Der kopflose Reiter wurde der Überlieferung nach zu nächtlicher Stunde gesichtet. In einigen Sagen ist die Rede davon, dass er wie aus dem Nichts erschien, während er in anderen Überlieferungen auf seinem Pferd aus einem Grab oder einer Gruft heraus galoppiert. Im Gegensatz zum „headless horseman“ in Tim Burtons Verfilmung Sleepy Hollow schlug der kopflose Reiter der west- und nordwestdeutschen Sagenwelt seinen Opfern nicht den Kopf ab, sondern tötete sie durch die Berührung mit der Hand. Der Volkskundler Will-Erich Peuckert gibt eine Sage aus Norddeutschland wieder, in der ein paar Jugendliche sich plötzlich einem Leichenzug gegenübersehen. Sie erkennen sofort, dass es sich um Gespenster – oder besser: Wiedergänger – handelt, denn keiner der Menschen hat einen Kopf, und sogar die Pferde vor dem Leichenwagen sind kopflos. Einer der Knaben erhält eine heftige Ohrfeige, die ihn nach wenigen Tagen sterben lässt. Allein die Berührung des Untoten lässt den Lebenden ins Grab sinken. Dahinter steht offenbar die Überzeugung, dass der direkte Kontakt mit dem Wiedergänger zum Verlust der Lebenskraft führt. Damit ist aber auch klargestellt, dass es sich um einen in voller Körperlichkeit wiederkehrenden Untoten, einen „lebenden Leichnam“, und nicht um einen materielosen Geist gehandelt haben muss.

Im Rheinland waren die kopflosen Reiter häufig Wiedergänger, die nach dem Glauben der Menschen für eine ganz bestimmte Sünde büßen mussten.

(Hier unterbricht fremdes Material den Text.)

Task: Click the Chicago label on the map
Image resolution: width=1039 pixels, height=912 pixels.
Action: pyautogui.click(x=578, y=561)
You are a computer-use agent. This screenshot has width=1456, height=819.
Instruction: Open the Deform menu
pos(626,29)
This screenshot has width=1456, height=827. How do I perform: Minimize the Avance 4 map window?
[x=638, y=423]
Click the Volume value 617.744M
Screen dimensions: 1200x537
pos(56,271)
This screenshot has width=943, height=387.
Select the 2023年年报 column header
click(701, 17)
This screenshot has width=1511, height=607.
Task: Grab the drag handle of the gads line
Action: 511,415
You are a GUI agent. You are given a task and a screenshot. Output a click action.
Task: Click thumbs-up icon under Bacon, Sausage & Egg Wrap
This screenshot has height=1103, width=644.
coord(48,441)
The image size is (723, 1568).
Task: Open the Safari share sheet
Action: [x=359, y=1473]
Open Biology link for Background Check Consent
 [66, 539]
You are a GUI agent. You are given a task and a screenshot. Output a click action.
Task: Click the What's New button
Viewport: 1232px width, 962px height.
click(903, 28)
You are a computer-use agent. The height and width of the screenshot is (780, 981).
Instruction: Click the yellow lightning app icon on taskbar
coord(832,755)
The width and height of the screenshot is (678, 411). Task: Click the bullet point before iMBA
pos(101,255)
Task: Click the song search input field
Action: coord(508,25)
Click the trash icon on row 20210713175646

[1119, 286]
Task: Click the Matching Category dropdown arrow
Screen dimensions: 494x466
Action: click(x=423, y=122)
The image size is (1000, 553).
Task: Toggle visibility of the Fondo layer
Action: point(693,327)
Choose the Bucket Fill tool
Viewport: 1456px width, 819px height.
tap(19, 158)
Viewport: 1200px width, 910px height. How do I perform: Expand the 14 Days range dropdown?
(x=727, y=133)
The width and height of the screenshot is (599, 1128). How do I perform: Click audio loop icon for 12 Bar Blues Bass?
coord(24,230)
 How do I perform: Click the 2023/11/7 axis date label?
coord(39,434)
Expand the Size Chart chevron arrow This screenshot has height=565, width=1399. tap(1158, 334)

Entweder waren sie Selbstmörder, deren Leichen bis ins 17. Jahrhundert vom Henker geköpft und an einer Wegkreuzung oder einer anderen ungeweihten Stelle eingegraben wurden, wobei man sie oft mit einem langen Hagedornpfahl unter der Erde festnagelte (Eselsbegräbnis). Die andere Gruppe waren Grenzsteinversetzer, die sich am Ackerland ihrer Nachbarn bereichert hatten. Bei einem uralten, wenn auch nur selten vollzogenen Hinrichtungszeremoniell durfte der Geschädigte den Betrüger bis zum Hals an der Stelle, an der sich der Grenzstein ursprünglich befunden hatte, eingraben und den Pflug so oft über den Übeltäter lenken, bis von dessen Kopf nichts mehr übrig blieb. Nach seinem Tod musste der Kopflose nach Ansicht der Menschen in der Nacht umgehen, wobei er den Lebenden nicht mehr primär Schaden zufügte, sondern sie durch seine erschreckende Erscheinung davon abhielt, ebenfalls eine Todsünde zu begehen. Dieser Bedeutungswandel vom schädigenden zum büßenden Wiedergänger ist vermutlich auf den prägenden Einfluss des christlichen Fegefeuerglaubens zurückzuführen, wie der Glaube an wiederkehrende, in voller Körperlichkeit erscheinende Tote im westeuropäischen Raum insgesamt verchristlicht und in Richtung eines Glaubens an nicht körperliche Geisterwesen umgeformt worden ist.

Da der kopflose Reiter in seiner westdeutschen Ausprägung in erster Linie ein Büßer war, konnte er erlöst werden. Oft reichte ein Gebet oder ein Gruß, in dem Gott oder Christus genannt wurde. Dann verwandelte sich der meist in schwarzer Kleidung umgehende Kopflose, zeigte sich in einem weißen Leichentuch und bedankte sich bei dem Lebenden. Doch durfte dieser keinesfalls die Hand des Wiedergängers ergreifen, sondern ihm allenfalls einen Stock hinhalten. Dieser wurde durch die Berührung des Toten morsch, was bedeutete, dass der Lebende, der den Toten berührte, trotz seiner Erlösungstat hätte sterben müssen.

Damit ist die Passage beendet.